Interview with Els Barents, curator for the Belgium & Holland section at the inaugural Dubai Photo Exhibition

Undoubtedly, the photographic medium is irreplaceable in contemporary society, serving as a means of self-expression, communication, entertainment and leisure. When it comes to position of photography as one of the mediums of contemporary art, and the question as to whether a particular photograph constitutes an artwork - everyone is free in one’s judgments and it is largely up to the viewer to decide whether it’s creative and touching, or just a fixation of a present moment done morely for documenting purposes. Today’s availability of photography and the accessibility of information about this medium is simply amazing. The practice of photography as an art form is fueled by the growing number of photo fairs, exhibitions, biennials, contests and similar projects, allowing us make our own opinion in determining the role of photography in contemporary art.

One of today’s most outspoken events in proclaiming international contemporary photography as an art medium is the inaugural Dubai Photo Exhibition (16-19 March) organized under the patronage of HIPA (The Hamdan Bin Mohammed Bin Rashid Al Maktoum International Photography Award) and the Crown Prince of Dubai. This interesting and unique event makes it possible to see and compare contemporary photography from different countries selected by invited curators from these countries, those who are considered to have the most acute and impartial view on their local art scene. Moreover, the selection of the participating artists and works is completely different from the one made by galleries at photo fairs, since it’s not driven by popularity, big names and commercialization. As organisers describe the mission of "Dubai Photo Exhibition: "The exhibition intends to educate as much as to illustrate the medium of photography. With this in mind, Zelda Cheatle was asked to select curators from the 23 countries and regions around the world that Dubai had chosen to participate. These curators, in turn, could choose a maximum of four 20th century photographers/artists, and four 21st century photographers/artists, to work with. In this way, those who are new to the art of photography will be able to appreciate the evolving methods of this medium. The works presented will demonstrate distinctly different ways of approaching the medium - from daguerrotypes to film – allowing the overall exhibition to trace the beginnings of photographic art to their contemporary expressions."

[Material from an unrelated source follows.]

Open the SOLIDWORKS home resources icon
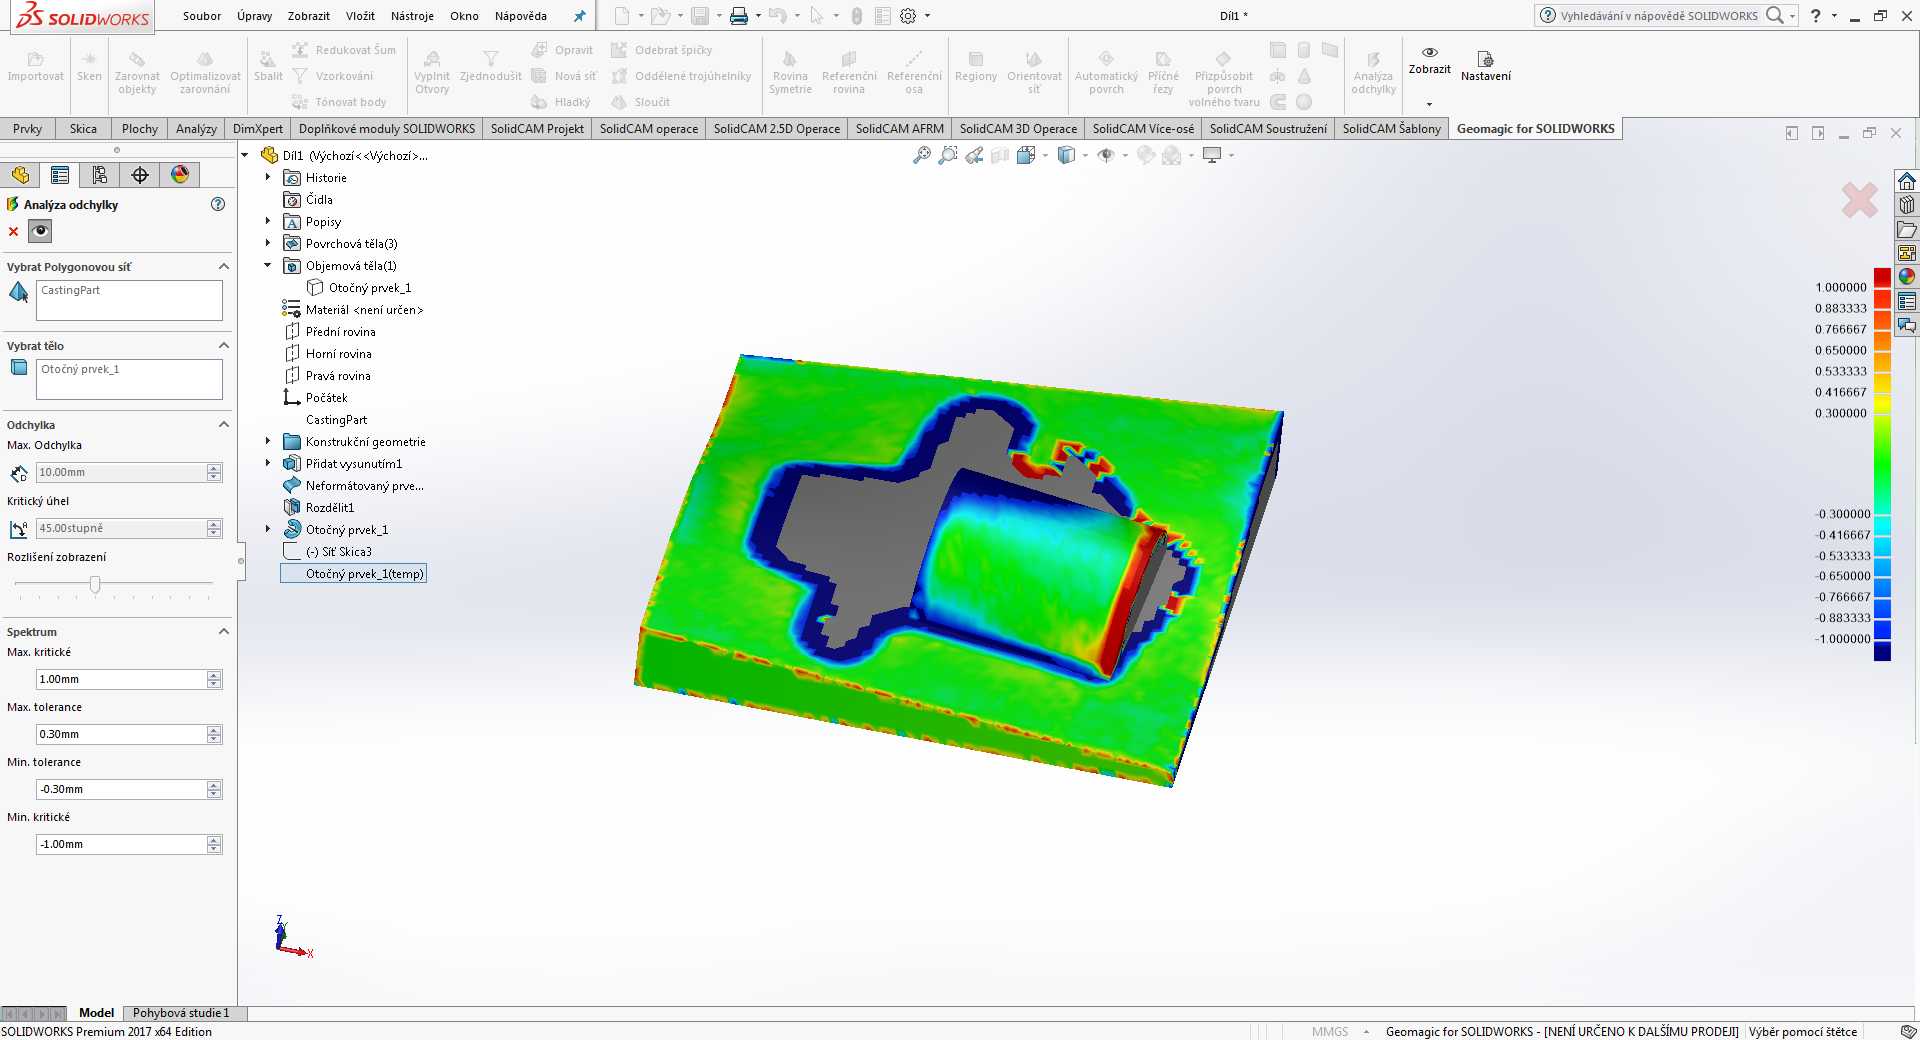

At the same time, it differs also from most other exhibition projects by its scope and representativeness. The inaugural exhibition, presenting over 800 museum-quality photographs from 23 countries curated by 18 international curators, will be held in the Dubai Design District (d3), and is organized by the World Photography Organization (WPO). Artdependence Magazine had the opportunity to talk with Els Barents, former Director of Huis Marseille Museum for Photography in the Netherlands (1999 - 2015), and the invited curator for the Belgium & Holland section at the inaugural Dubai Photo Exhibition. In this interview (which took place before the curators gathered in Dubai to install their shows), Els talks about the overall concept of the exhibition, personal evaluation criteria and the diversity in photography from different countries. 

 

 L-R: Zelda Cheatle, Chief Curator, Dubai Photo Exhibition; His Excellency Ali bin Thalith, Secretary General of HIPA; Scott Gray, CEO, World Photography Organisation 

Artdependence Magazine: What is the theme of Dubai Photo Exhibition? Does it aim to convey a certain message?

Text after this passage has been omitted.